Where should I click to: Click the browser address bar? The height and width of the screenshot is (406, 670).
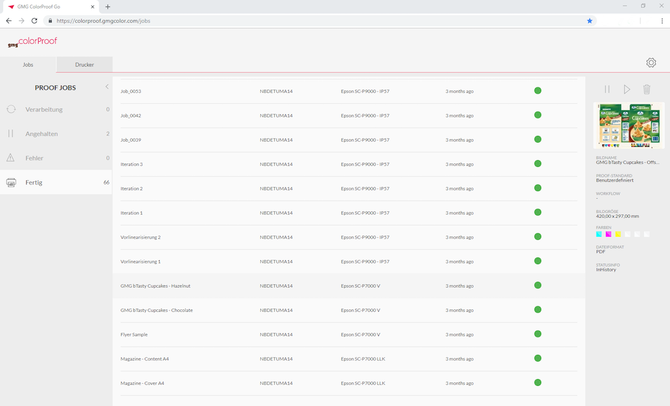314,21
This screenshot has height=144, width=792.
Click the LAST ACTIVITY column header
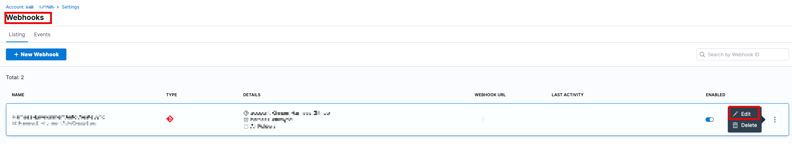point(568,95)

··········

* COMPITO DA SVOLGERE
Riscrivi le voci qui sopra sostituendo "screenshot" con "image" e lasciando invariato tutto il resto. Ometti le immagini.

* RISPOSTA ALL'ESERCIZIO
Where should I click to: Click the browser address bar? The height and width of the image is (406, 670).
314,21
This image has height=144, width=792.
Click the LAST ACTIVITY column header
point(568,95)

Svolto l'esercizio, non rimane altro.